▶

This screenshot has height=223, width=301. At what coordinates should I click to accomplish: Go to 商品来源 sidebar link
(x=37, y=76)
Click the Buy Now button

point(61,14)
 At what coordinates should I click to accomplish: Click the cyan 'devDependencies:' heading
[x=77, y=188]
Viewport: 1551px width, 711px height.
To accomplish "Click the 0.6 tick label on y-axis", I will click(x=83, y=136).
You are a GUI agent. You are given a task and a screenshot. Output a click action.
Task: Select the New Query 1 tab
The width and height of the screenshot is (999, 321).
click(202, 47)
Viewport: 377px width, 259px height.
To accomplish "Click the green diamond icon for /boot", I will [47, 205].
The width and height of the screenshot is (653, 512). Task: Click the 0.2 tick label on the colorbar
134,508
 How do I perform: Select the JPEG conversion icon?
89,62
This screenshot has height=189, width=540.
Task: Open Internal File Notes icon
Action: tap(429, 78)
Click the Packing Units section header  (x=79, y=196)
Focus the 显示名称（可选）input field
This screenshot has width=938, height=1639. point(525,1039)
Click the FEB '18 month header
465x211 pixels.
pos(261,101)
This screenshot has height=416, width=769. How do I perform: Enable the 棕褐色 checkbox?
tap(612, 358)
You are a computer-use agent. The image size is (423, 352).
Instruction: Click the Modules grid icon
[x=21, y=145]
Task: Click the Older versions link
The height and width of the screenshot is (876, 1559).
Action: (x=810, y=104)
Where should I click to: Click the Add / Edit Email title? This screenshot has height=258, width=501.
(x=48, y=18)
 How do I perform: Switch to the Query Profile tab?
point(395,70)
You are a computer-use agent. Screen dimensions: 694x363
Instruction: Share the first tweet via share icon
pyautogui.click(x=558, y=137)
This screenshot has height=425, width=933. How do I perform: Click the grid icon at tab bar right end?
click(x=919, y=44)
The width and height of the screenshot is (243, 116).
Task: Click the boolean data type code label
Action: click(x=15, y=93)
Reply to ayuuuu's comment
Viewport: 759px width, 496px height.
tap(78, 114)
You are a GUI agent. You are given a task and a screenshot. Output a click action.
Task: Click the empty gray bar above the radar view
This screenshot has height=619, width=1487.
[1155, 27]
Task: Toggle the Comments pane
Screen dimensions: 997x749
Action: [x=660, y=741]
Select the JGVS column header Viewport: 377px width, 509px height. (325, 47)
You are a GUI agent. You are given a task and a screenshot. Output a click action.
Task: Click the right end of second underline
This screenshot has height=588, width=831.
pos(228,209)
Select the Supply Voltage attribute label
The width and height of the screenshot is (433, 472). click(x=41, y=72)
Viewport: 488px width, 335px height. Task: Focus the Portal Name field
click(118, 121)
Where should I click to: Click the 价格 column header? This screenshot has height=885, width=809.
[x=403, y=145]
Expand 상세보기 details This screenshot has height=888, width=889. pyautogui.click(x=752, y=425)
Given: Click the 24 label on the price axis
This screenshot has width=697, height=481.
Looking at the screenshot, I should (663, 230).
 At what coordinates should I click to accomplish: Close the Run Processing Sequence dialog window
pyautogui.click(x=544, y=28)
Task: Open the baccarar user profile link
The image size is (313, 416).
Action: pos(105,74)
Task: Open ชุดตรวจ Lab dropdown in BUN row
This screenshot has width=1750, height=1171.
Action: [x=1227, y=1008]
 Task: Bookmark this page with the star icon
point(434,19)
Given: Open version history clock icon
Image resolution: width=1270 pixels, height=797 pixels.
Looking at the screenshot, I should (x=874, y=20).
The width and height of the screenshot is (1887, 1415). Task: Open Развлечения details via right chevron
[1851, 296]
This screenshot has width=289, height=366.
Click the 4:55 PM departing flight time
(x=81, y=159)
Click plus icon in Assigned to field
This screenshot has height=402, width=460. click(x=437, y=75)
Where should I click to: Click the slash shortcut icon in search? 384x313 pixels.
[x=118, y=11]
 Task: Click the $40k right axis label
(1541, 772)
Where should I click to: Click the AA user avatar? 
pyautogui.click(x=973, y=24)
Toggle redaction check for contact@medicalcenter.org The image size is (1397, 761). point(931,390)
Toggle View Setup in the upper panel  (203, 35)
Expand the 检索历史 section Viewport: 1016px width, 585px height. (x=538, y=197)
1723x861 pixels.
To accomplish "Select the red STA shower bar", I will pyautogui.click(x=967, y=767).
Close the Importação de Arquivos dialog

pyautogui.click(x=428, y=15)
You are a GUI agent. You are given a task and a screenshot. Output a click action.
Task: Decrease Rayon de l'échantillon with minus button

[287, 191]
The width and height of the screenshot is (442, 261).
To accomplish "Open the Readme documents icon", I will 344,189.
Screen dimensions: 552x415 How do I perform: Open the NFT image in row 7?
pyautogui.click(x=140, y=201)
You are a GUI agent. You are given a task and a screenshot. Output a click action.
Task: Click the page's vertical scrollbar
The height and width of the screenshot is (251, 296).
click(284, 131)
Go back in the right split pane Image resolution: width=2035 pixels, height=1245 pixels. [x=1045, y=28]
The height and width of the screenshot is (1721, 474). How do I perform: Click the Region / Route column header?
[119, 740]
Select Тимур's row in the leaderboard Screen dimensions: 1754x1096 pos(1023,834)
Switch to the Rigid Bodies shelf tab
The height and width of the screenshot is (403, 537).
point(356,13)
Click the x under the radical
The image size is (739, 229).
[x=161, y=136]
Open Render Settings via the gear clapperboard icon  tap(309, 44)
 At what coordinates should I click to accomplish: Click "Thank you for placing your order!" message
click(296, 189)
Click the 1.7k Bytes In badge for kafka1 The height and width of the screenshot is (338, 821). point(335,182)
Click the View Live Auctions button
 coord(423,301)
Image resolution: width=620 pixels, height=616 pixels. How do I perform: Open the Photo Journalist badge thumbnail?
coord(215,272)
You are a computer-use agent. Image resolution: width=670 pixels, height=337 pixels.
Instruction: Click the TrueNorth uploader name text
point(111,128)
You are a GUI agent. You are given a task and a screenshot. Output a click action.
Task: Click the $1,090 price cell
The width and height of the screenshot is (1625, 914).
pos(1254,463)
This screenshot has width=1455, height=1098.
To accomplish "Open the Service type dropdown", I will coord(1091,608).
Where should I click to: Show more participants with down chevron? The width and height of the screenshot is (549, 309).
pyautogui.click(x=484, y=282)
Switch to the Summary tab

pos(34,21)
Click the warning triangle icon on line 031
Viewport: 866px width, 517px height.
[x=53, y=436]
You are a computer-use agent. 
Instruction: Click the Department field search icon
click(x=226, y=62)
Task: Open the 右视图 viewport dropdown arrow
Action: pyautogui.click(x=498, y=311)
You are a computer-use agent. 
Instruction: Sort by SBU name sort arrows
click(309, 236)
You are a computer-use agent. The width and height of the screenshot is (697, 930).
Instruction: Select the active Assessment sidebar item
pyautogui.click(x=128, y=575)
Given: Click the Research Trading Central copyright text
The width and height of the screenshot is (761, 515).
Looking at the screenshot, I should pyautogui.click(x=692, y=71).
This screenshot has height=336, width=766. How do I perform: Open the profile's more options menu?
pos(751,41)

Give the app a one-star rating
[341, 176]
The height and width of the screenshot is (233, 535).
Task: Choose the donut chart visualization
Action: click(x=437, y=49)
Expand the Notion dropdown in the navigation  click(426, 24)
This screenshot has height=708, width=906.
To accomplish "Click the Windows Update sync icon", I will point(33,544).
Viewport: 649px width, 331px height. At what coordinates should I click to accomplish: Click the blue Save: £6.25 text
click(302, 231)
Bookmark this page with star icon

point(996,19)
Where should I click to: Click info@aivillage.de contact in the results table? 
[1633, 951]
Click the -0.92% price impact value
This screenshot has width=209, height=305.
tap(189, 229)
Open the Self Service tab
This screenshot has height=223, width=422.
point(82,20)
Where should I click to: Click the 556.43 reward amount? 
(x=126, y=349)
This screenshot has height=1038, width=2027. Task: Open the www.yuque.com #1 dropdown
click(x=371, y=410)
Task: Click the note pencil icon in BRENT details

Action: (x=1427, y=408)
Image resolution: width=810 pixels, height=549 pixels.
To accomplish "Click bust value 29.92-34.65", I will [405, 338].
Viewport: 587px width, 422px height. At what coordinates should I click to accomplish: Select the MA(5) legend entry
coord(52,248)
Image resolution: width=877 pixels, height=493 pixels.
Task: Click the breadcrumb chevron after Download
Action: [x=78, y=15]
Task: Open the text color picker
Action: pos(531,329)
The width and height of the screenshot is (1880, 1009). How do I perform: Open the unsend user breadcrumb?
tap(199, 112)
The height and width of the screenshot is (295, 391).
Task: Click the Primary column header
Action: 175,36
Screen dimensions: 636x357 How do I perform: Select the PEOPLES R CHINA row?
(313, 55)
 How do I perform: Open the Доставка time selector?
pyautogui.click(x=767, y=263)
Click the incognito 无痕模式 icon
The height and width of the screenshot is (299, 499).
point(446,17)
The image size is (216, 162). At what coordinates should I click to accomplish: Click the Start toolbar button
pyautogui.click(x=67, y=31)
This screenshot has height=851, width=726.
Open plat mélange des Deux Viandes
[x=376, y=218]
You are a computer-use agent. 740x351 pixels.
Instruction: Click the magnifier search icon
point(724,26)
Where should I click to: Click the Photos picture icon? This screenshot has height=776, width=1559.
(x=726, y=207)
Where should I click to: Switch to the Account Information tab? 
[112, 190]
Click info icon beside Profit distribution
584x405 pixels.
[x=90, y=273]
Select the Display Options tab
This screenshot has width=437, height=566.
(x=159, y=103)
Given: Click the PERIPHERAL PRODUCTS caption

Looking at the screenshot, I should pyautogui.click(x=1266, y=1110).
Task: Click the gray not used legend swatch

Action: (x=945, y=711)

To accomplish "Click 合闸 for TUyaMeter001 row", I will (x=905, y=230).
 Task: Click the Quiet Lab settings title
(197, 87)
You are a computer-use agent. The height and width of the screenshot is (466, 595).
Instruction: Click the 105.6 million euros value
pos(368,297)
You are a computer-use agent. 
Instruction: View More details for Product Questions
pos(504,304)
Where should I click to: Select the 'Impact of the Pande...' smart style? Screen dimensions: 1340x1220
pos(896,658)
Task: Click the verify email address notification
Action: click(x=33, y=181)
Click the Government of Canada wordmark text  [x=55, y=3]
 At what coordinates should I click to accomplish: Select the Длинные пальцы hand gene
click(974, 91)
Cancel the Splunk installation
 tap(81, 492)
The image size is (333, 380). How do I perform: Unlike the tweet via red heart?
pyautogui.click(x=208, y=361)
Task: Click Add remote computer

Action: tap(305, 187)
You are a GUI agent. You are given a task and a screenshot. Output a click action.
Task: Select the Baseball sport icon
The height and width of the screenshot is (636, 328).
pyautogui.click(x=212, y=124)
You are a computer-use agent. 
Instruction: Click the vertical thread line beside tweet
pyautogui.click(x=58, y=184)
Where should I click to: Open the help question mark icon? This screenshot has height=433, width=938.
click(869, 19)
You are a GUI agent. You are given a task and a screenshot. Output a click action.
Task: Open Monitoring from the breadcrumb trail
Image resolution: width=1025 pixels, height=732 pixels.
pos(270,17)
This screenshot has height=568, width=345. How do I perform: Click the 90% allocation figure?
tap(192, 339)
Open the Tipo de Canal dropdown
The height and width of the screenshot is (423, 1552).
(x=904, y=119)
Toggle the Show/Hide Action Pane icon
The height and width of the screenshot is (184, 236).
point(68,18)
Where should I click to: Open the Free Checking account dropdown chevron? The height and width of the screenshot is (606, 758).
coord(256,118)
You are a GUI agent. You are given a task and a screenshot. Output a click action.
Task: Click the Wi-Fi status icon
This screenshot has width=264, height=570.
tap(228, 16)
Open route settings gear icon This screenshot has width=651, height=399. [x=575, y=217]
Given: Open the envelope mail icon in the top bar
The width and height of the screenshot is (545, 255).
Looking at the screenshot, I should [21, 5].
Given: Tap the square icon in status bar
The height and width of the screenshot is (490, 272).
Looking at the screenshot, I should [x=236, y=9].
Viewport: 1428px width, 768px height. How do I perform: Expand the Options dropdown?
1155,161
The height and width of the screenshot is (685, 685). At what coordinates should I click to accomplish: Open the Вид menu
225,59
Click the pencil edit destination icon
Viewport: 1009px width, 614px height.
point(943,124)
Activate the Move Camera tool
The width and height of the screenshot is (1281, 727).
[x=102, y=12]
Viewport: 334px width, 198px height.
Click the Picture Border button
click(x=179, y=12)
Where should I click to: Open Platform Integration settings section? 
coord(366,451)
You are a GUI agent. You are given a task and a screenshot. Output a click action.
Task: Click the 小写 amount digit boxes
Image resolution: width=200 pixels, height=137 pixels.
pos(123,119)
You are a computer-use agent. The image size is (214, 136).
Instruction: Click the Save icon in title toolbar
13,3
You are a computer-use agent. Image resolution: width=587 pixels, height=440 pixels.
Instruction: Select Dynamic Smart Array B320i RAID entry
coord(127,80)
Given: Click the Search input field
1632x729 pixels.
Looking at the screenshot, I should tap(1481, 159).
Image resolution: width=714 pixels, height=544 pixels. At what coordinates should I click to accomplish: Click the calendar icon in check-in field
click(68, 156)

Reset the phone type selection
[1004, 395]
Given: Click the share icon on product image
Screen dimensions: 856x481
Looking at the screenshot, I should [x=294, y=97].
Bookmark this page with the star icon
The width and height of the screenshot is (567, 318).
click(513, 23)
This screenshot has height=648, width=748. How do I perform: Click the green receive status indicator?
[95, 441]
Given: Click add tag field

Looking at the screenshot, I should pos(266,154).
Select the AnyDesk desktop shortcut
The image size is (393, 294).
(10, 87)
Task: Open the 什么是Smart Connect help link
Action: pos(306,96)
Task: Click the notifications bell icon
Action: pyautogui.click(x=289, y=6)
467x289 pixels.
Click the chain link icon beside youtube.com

◀

Reproduce the entries from the line containing "Click the Packing" through the line containing "Action: (x=810, y=104)", unchanged.

Click the Packing Units section header  (x=79, y=196)
Focus the 显示名称（可选）input field
This screenshot has width=938, height=1639. point(525,1039)
Click the FEB '18 month header
465x211 pixels.
pos(261,101)
This screenshot has height=416, width=769. How do I perform: Enable the 棕褐色 checkbox?
tap(612, 358)
You are a computer-use agent. The image size is (423, 352).
Instruction: Click the Modules grid icon
[x=21, y=145]
Task: Click the Older versions link
The height and width of the screenshot is (876, 1559).
Action: (x=810, y=104)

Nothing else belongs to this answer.